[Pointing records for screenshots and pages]
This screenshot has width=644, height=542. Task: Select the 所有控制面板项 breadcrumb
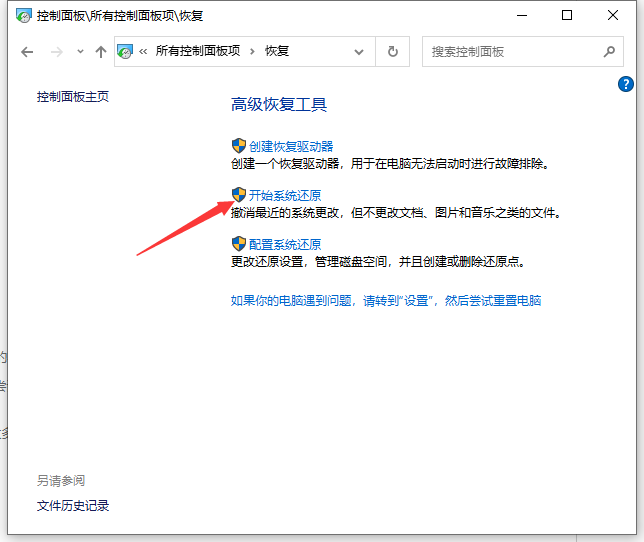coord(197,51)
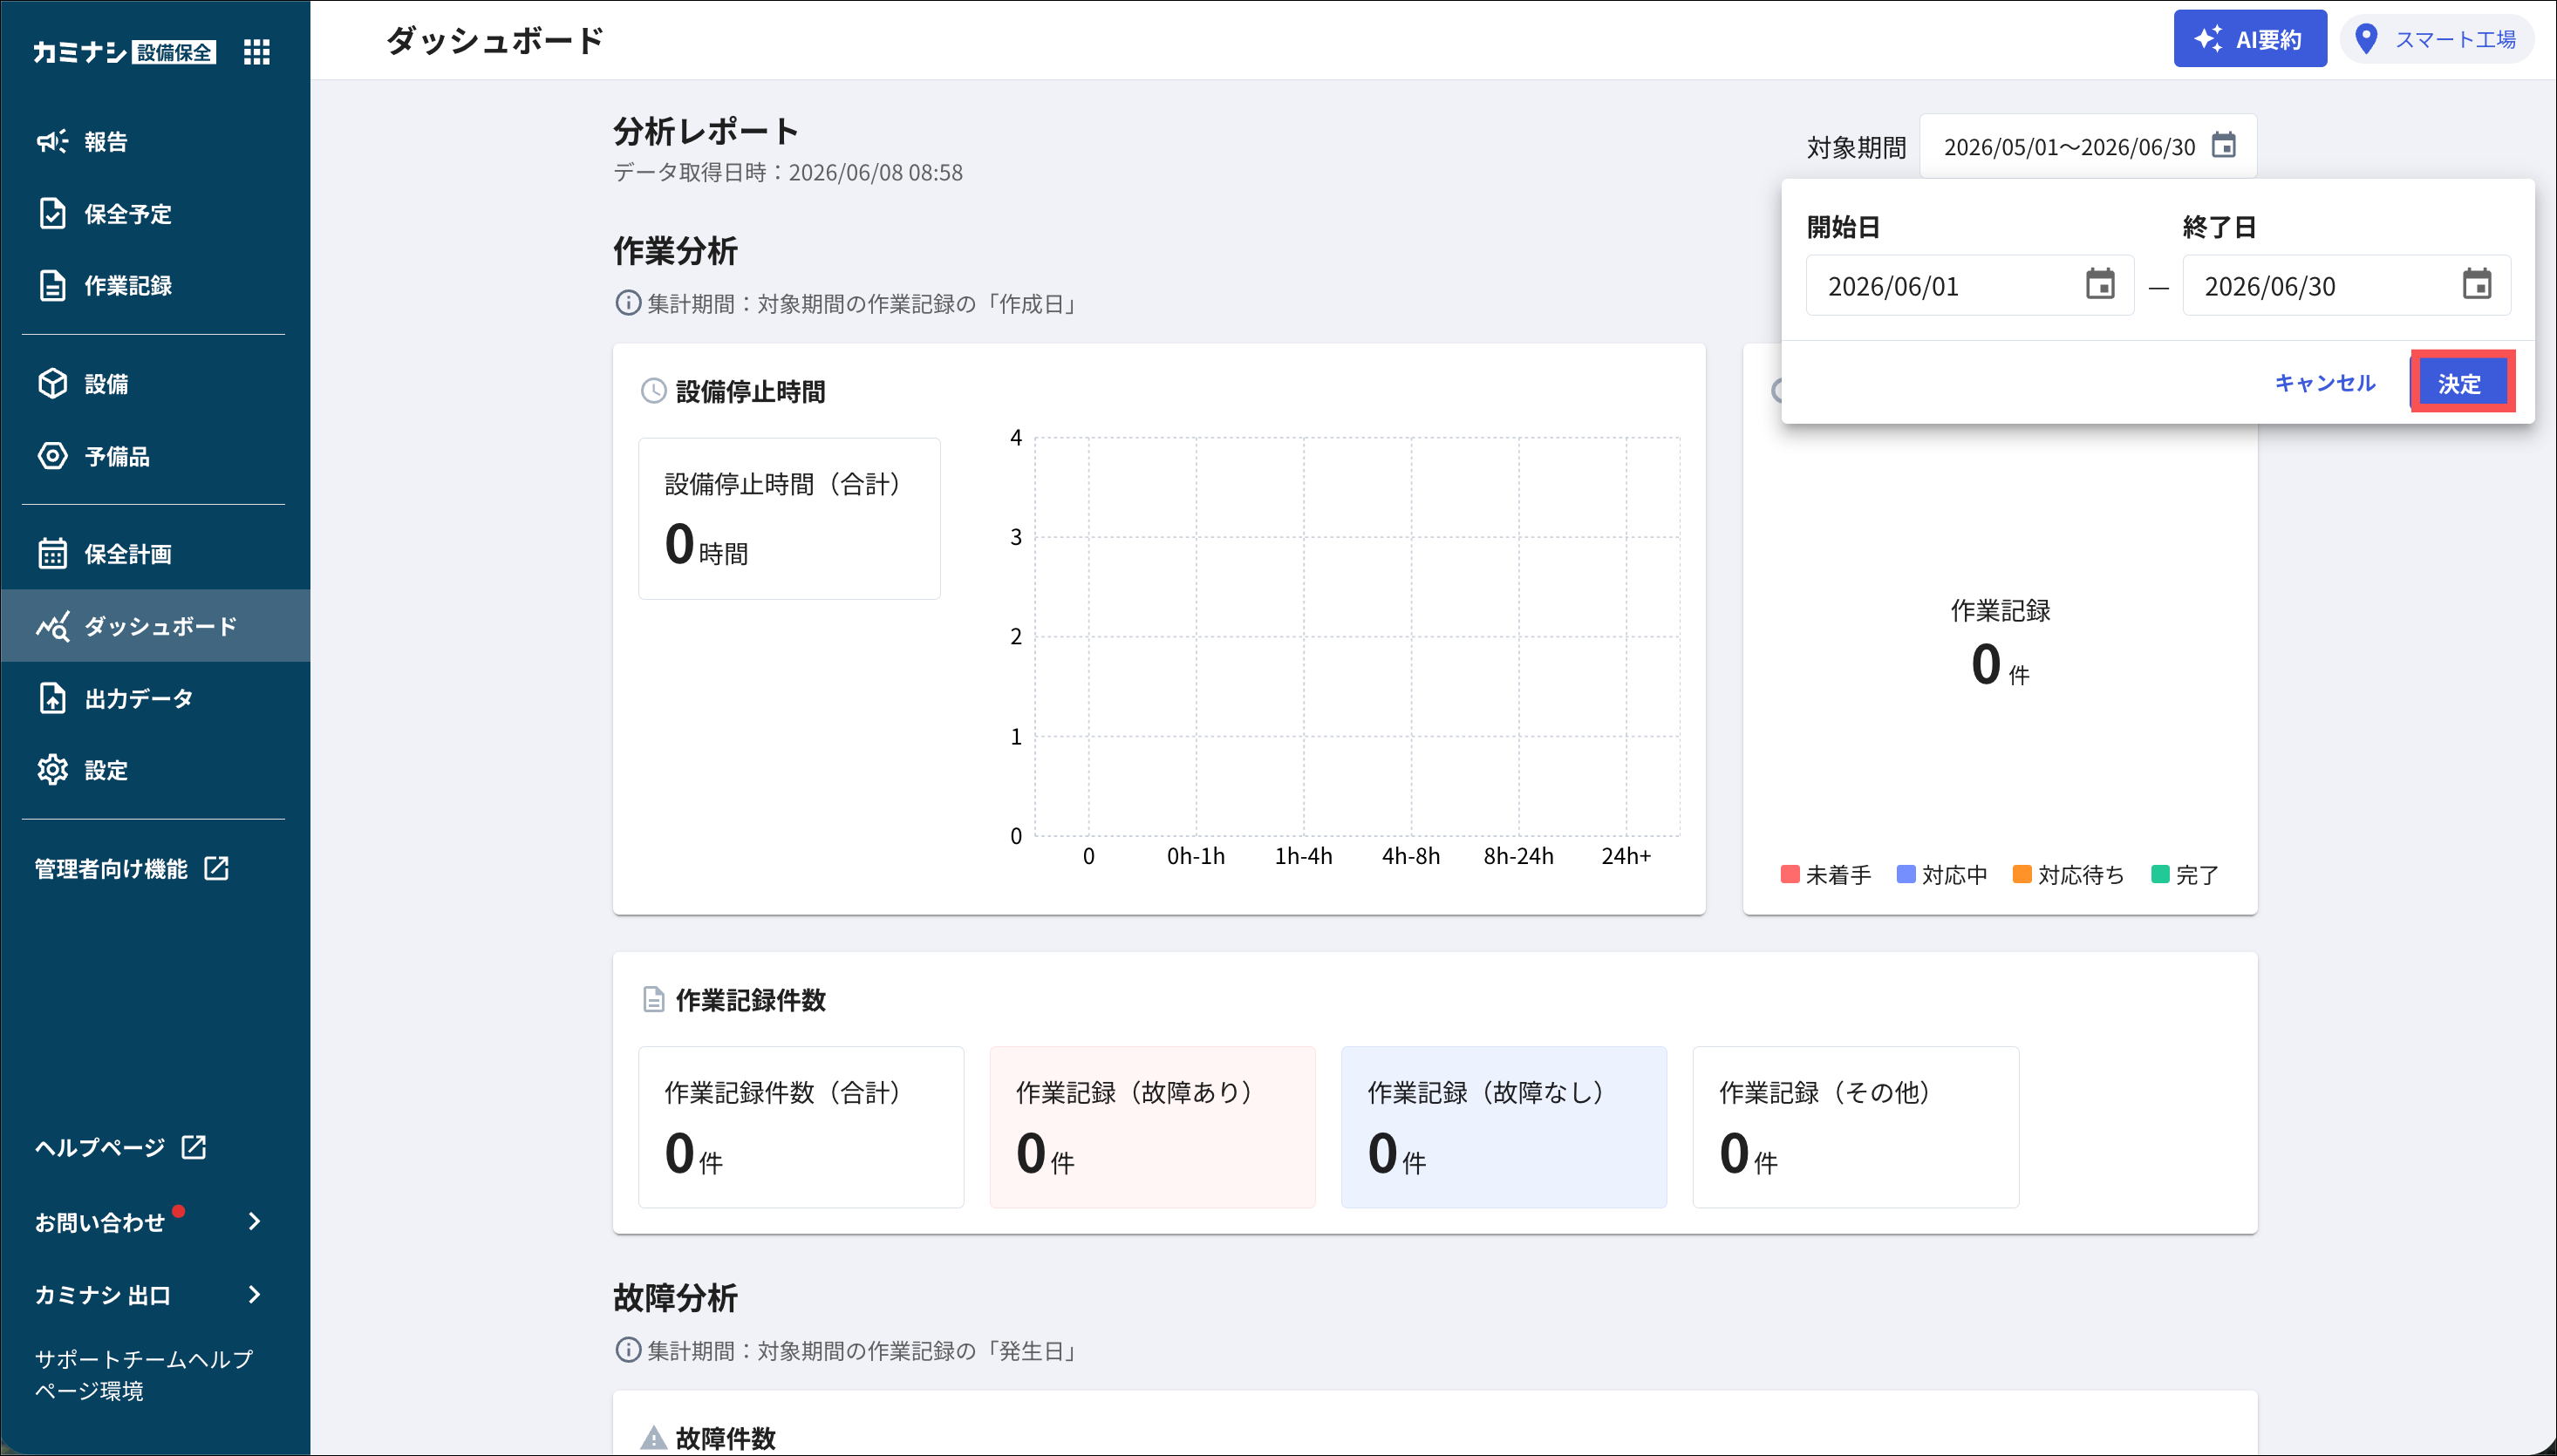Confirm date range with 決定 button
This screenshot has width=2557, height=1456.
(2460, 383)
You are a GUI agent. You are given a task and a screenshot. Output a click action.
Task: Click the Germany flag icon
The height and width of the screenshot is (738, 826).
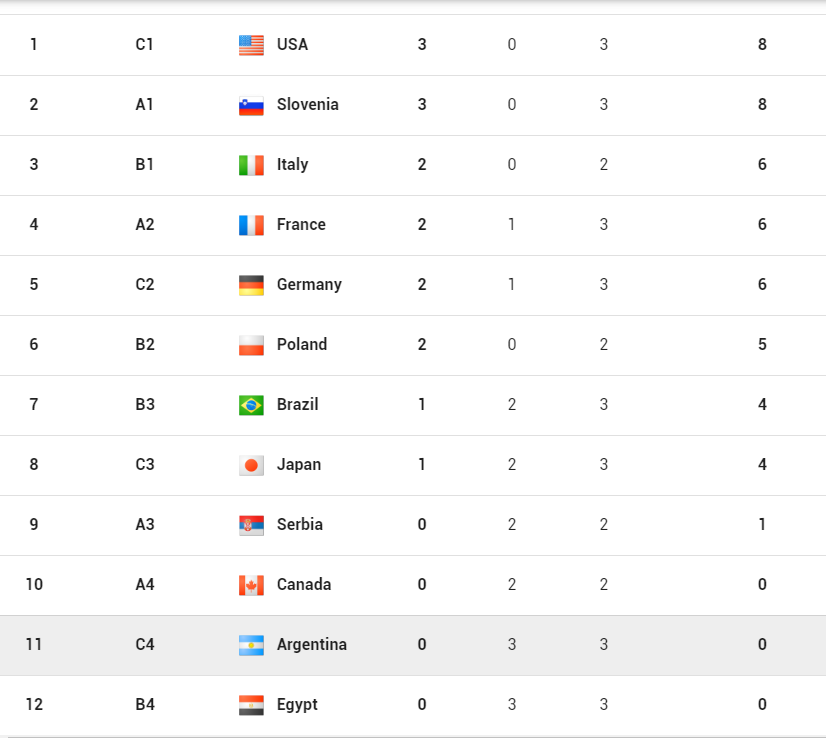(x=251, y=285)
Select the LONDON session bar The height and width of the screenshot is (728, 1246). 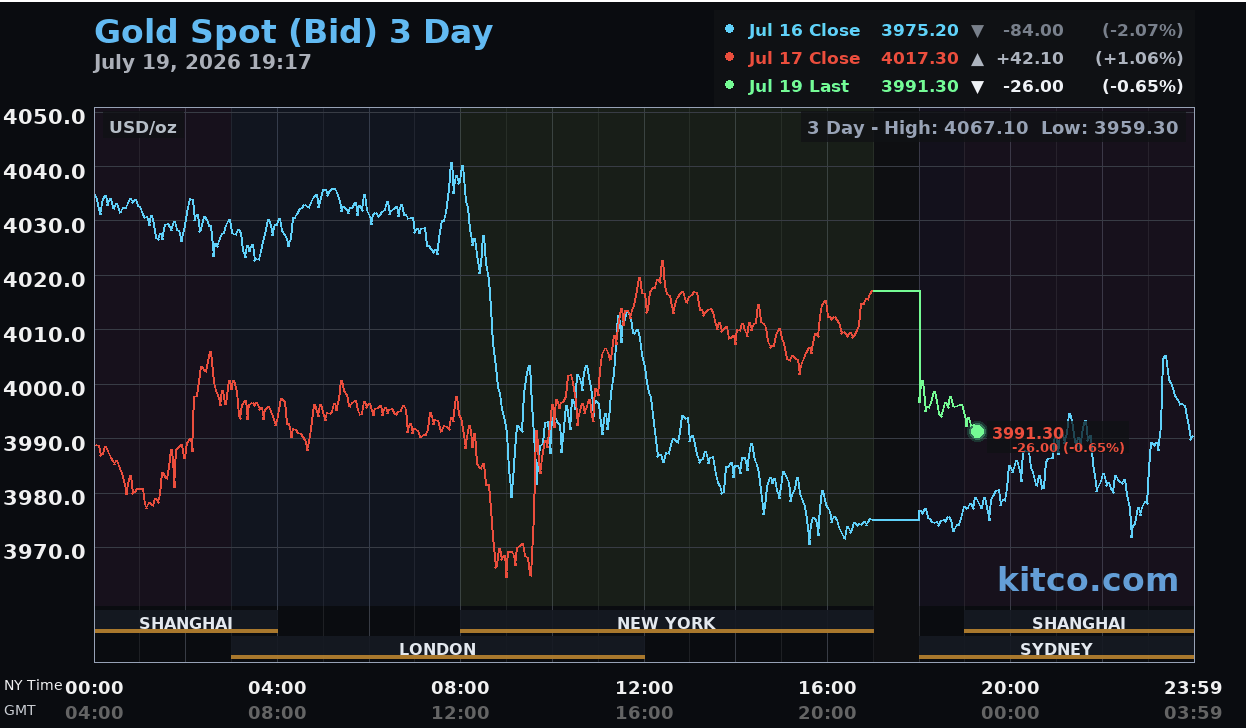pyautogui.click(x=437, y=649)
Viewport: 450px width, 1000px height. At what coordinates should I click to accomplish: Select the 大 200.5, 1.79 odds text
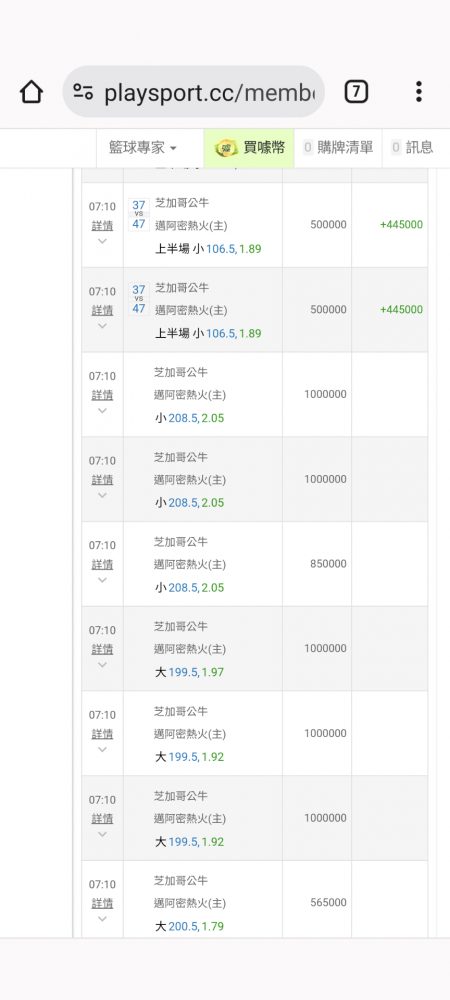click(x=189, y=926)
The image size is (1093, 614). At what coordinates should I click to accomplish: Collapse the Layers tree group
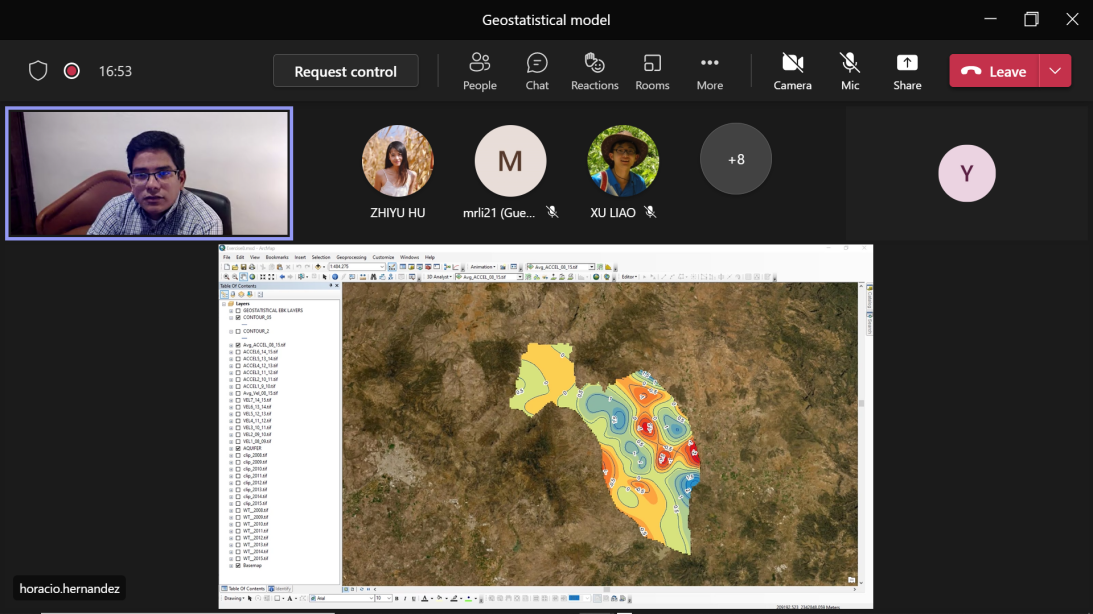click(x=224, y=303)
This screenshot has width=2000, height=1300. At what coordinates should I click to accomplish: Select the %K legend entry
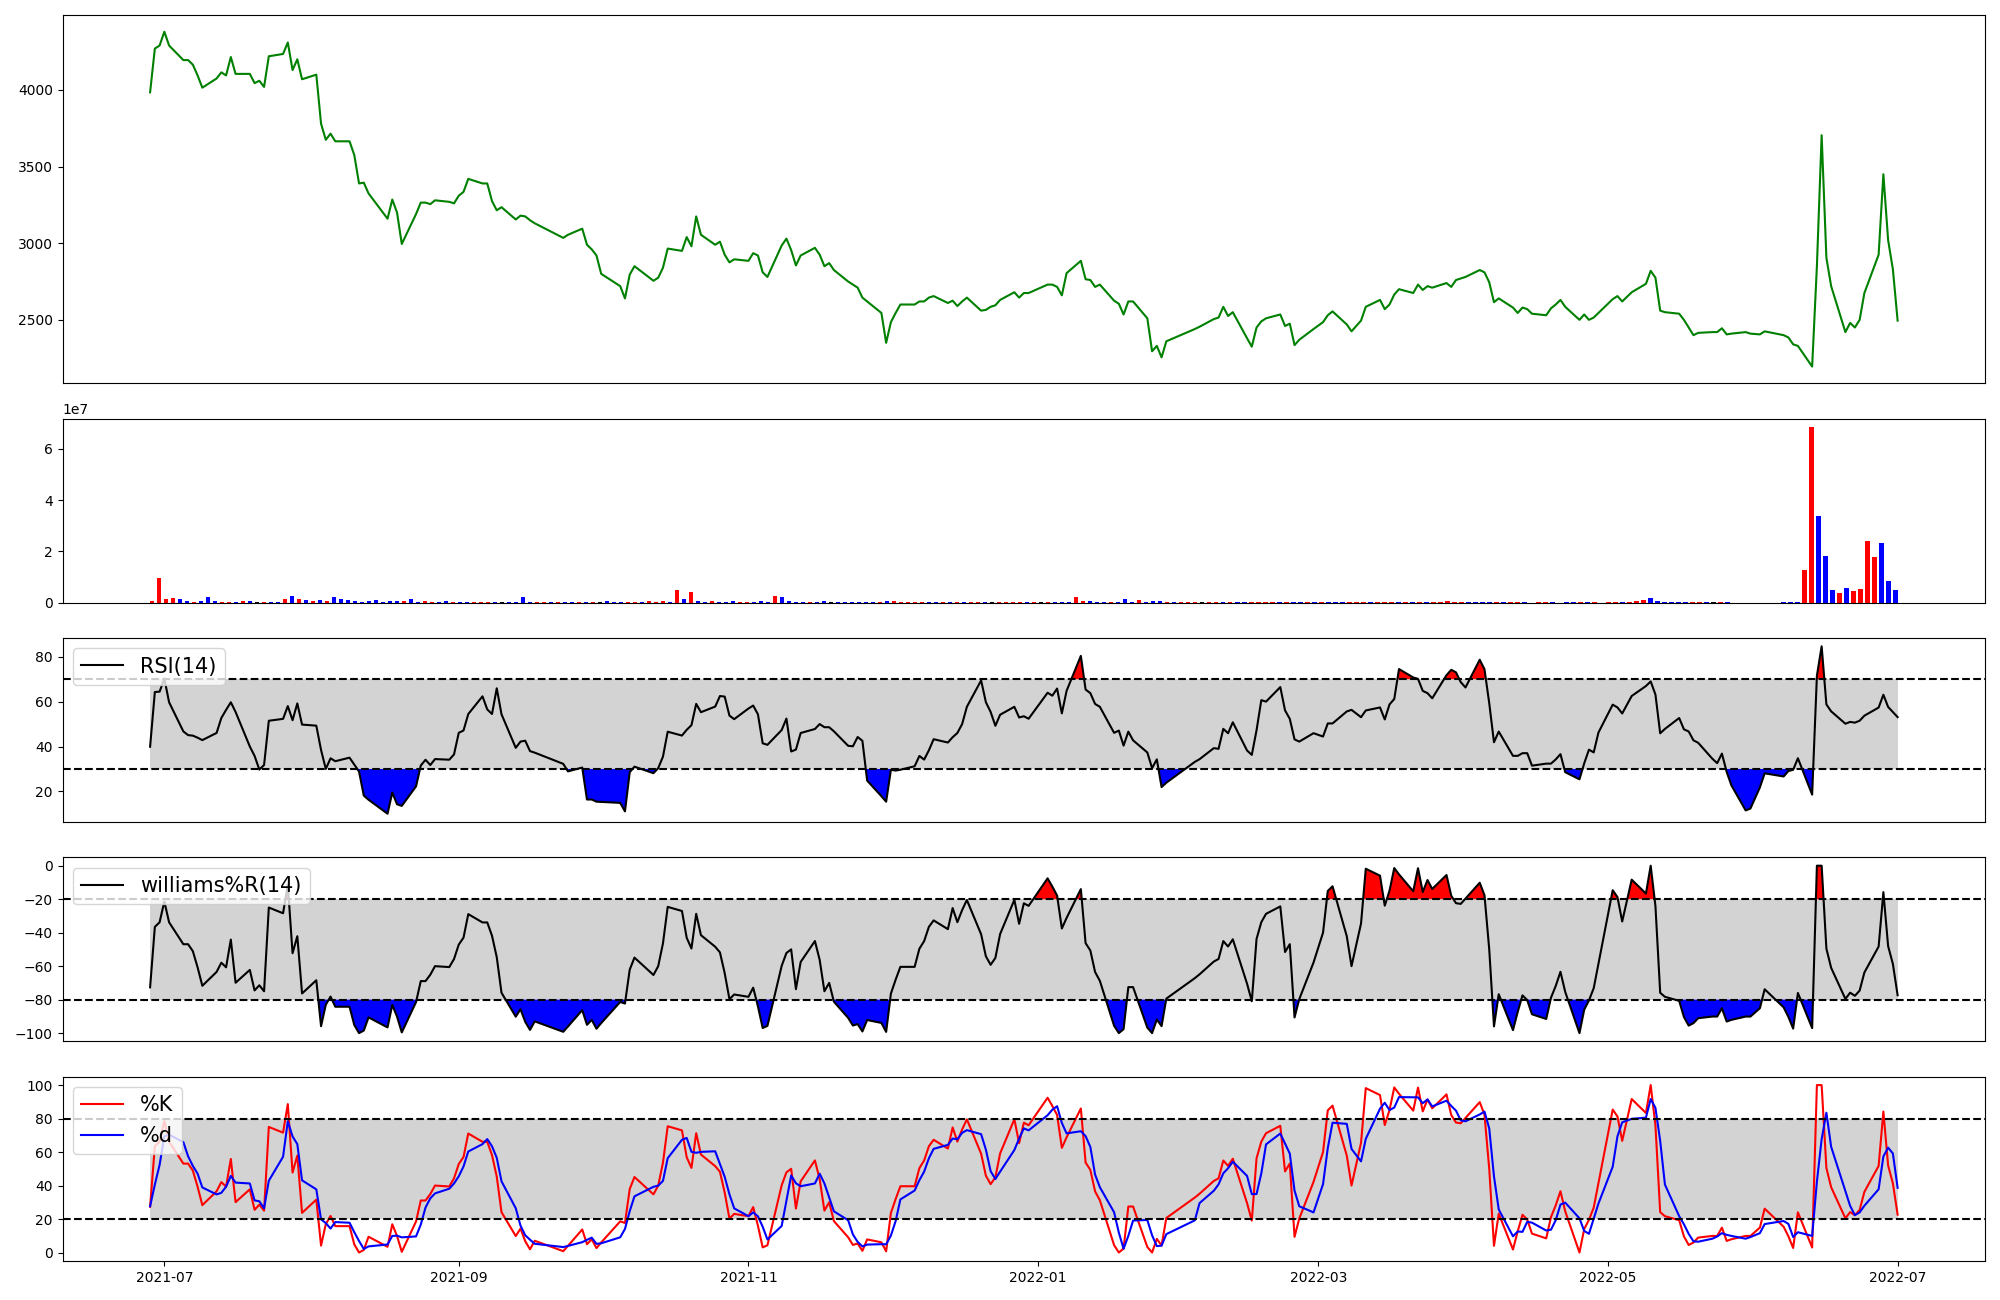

TO BE DONE: How many lines of the listing above contain the string "This"? Case counts. Give only the number.

FULL OUTPUT: 3